» **EXTRACTED RECORDS**:
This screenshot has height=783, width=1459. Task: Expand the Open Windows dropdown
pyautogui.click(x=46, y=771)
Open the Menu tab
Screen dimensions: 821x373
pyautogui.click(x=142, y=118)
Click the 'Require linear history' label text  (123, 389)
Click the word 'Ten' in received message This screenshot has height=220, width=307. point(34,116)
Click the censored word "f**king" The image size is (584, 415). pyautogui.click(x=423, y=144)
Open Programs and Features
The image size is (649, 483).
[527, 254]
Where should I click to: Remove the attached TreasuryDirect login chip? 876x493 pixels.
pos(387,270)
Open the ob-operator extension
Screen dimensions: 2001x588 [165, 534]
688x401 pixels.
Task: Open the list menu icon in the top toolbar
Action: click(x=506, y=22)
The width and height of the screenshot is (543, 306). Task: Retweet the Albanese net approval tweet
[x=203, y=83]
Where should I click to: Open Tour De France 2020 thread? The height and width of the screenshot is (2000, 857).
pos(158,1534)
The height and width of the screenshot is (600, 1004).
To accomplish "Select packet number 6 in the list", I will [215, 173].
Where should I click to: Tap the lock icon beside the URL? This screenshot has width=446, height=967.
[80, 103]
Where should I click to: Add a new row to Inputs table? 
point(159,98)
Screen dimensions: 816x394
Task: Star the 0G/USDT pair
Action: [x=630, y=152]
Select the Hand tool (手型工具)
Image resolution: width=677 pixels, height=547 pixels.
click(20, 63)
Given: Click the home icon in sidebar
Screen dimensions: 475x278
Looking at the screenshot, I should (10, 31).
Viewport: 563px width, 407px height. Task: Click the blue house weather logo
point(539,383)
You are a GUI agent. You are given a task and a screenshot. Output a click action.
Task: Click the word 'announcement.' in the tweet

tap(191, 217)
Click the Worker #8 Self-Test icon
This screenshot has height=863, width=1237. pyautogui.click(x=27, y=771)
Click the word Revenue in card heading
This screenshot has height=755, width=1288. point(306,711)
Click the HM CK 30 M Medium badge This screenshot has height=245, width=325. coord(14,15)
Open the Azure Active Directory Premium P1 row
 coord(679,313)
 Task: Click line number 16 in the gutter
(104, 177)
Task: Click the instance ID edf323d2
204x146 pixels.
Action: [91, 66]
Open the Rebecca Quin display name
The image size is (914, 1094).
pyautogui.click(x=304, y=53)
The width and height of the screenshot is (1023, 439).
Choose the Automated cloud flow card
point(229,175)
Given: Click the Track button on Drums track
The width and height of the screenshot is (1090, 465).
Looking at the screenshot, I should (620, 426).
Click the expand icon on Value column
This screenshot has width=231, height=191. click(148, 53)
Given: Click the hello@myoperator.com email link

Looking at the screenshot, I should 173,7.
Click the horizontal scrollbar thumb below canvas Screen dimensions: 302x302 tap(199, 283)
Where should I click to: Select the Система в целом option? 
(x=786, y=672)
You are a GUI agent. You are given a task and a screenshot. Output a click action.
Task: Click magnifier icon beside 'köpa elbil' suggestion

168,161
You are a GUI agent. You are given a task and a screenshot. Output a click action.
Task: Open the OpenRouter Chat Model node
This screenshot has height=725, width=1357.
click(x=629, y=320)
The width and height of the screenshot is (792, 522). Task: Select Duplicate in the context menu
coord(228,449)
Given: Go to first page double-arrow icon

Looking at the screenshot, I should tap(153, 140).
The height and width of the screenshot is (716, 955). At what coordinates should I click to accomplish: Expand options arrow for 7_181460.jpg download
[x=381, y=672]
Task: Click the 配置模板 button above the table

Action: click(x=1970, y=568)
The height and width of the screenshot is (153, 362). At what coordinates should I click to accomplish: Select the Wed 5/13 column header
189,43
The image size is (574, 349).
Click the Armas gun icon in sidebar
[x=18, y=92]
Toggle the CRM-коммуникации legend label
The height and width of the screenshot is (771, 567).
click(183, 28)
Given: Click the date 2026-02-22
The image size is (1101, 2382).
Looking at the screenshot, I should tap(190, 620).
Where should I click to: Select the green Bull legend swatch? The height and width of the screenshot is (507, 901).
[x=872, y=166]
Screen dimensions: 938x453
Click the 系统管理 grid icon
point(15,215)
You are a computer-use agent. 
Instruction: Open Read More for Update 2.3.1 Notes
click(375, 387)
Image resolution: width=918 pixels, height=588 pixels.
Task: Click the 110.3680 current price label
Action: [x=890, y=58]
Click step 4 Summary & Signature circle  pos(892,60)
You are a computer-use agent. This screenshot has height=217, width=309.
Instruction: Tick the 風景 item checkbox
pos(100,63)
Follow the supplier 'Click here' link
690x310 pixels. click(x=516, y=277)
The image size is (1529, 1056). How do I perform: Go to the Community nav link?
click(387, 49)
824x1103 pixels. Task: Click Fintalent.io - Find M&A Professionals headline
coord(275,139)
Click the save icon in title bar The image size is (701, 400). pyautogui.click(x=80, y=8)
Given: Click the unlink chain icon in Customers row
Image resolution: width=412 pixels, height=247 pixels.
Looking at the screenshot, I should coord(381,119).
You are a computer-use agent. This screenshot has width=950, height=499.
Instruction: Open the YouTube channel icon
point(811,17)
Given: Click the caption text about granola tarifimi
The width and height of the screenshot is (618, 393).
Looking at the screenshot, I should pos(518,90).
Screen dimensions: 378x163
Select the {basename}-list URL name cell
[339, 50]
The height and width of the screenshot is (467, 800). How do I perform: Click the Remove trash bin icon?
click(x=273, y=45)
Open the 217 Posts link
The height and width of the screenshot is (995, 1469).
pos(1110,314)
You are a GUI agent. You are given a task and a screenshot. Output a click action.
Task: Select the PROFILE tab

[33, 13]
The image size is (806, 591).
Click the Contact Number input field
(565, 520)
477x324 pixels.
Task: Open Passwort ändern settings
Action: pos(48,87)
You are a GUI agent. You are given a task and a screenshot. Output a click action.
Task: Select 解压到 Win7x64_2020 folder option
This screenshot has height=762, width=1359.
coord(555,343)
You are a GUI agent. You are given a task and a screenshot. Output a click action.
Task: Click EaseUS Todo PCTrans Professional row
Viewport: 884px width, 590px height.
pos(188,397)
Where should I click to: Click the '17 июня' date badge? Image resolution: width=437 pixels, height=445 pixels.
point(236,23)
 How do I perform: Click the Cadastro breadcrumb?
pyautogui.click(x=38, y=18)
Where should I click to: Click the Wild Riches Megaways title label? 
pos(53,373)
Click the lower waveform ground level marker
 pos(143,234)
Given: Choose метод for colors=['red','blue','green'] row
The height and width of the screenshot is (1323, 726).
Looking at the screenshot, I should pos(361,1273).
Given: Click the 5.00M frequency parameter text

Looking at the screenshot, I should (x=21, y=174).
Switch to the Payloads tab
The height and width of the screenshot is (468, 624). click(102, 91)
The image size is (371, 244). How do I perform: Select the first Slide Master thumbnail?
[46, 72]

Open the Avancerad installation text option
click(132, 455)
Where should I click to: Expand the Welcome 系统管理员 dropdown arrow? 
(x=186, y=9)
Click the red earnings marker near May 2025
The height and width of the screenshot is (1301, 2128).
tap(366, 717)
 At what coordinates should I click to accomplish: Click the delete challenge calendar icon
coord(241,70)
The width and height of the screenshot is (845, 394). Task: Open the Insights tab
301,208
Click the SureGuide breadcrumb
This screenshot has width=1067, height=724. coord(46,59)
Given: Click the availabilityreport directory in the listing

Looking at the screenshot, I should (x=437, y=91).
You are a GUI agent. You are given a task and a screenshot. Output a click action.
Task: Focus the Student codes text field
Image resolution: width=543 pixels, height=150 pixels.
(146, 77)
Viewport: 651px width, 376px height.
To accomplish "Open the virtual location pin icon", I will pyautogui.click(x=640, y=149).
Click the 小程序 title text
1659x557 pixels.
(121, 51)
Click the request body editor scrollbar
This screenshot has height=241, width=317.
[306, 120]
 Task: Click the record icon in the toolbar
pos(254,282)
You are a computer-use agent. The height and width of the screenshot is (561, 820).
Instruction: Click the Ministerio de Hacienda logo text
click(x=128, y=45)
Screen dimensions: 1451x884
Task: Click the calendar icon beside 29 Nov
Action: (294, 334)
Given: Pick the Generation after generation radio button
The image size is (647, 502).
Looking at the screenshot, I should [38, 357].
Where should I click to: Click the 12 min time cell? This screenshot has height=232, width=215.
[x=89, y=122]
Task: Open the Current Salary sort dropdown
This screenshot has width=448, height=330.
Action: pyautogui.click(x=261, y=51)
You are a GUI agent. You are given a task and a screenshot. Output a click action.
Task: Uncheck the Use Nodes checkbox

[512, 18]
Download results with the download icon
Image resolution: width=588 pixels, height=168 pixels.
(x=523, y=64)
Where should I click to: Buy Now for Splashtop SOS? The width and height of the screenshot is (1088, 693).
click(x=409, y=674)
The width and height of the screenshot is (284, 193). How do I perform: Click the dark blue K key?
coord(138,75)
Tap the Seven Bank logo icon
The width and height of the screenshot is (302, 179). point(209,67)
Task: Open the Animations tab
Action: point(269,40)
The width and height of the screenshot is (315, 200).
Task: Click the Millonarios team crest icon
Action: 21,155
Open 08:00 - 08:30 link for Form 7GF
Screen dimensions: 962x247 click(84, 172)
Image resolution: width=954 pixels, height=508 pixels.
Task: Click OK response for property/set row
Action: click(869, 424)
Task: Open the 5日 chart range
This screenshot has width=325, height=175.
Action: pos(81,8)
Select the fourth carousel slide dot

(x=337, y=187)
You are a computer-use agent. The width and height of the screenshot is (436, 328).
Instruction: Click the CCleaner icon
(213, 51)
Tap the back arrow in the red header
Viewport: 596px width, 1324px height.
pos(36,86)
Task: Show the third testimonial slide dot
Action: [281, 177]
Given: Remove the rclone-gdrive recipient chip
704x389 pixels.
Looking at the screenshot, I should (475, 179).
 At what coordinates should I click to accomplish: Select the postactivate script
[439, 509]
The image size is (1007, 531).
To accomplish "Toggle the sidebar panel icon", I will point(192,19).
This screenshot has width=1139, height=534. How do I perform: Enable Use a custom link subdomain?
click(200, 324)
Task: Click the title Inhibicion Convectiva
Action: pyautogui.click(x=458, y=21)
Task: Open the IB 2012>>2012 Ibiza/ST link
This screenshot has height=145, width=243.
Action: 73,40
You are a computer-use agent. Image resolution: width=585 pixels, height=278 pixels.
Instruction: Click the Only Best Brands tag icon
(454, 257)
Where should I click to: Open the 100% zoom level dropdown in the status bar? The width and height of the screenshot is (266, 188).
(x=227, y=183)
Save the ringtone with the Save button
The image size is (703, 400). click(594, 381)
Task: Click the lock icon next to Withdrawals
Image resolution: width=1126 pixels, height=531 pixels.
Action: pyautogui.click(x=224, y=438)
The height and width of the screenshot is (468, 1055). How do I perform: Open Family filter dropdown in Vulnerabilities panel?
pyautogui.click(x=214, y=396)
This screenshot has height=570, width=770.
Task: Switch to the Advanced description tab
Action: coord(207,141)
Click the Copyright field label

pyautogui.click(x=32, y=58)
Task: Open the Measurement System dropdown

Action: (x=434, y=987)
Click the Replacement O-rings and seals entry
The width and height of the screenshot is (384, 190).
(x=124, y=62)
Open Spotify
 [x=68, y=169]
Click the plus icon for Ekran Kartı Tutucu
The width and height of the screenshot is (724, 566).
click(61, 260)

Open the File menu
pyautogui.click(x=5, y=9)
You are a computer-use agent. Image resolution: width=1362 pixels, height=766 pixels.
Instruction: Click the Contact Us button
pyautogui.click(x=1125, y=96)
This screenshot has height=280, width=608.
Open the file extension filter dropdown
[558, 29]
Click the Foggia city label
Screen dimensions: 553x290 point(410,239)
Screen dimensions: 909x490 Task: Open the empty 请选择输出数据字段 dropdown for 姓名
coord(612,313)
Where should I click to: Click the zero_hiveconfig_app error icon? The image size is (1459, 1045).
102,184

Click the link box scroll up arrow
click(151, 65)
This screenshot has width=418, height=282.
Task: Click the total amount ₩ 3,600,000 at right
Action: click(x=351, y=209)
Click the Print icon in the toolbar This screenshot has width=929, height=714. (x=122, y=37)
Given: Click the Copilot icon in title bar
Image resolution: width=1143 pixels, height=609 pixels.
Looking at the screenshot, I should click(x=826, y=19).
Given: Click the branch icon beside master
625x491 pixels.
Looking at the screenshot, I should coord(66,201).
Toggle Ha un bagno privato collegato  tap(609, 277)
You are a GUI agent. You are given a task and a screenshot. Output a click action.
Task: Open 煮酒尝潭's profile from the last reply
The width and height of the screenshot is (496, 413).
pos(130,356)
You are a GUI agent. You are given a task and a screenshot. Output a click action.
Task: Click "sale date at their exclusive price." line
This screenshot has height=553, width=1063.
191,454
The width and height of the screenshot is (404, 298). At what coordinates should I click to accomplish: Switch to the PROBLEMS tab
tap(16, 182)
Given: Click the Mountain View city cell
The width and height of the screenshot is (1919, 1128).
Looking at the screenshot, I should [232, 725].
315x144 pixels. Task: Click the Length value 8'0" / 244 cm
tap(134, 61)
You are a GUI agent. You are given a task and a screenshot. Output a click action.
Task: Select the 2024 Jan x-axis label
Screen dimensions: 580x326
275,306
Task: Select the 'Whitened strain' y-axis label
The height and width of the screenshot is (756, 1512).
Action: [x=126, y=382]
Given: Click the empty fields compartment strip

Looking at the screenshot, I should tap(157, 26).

» **ASSIGNMENT**:
All lines in the listing above between the line with "The height and width of the screenshot is (153, 362)." and the line with "Screen dimensions: 938x453", inclusive, should be set down exactly, and no line outside that range.

» **TASK ANSWER**:
The height and width of the screenshot is (153, 362). At what coordinates should I click to accomplish: Select the Wed 5/13 column header
189,43
The image size is (574, 349).
Click the Armas gun icon in sidebar
[x=18, y=92]
Toggle the CRM-коммуникации legend label
The height and width of the screenshot is (771, 567).
click(183, 28)
Given: Click the date 2026-02-22
The image size is (1101, 2382).
Looking at the screenshot, I should tap(190, 620).
Where should I click to: Select the green Bull legend swatch? The height and width of the screenshot is (507, 901).
[x=872, y=166]
Screen dimensions: 938x453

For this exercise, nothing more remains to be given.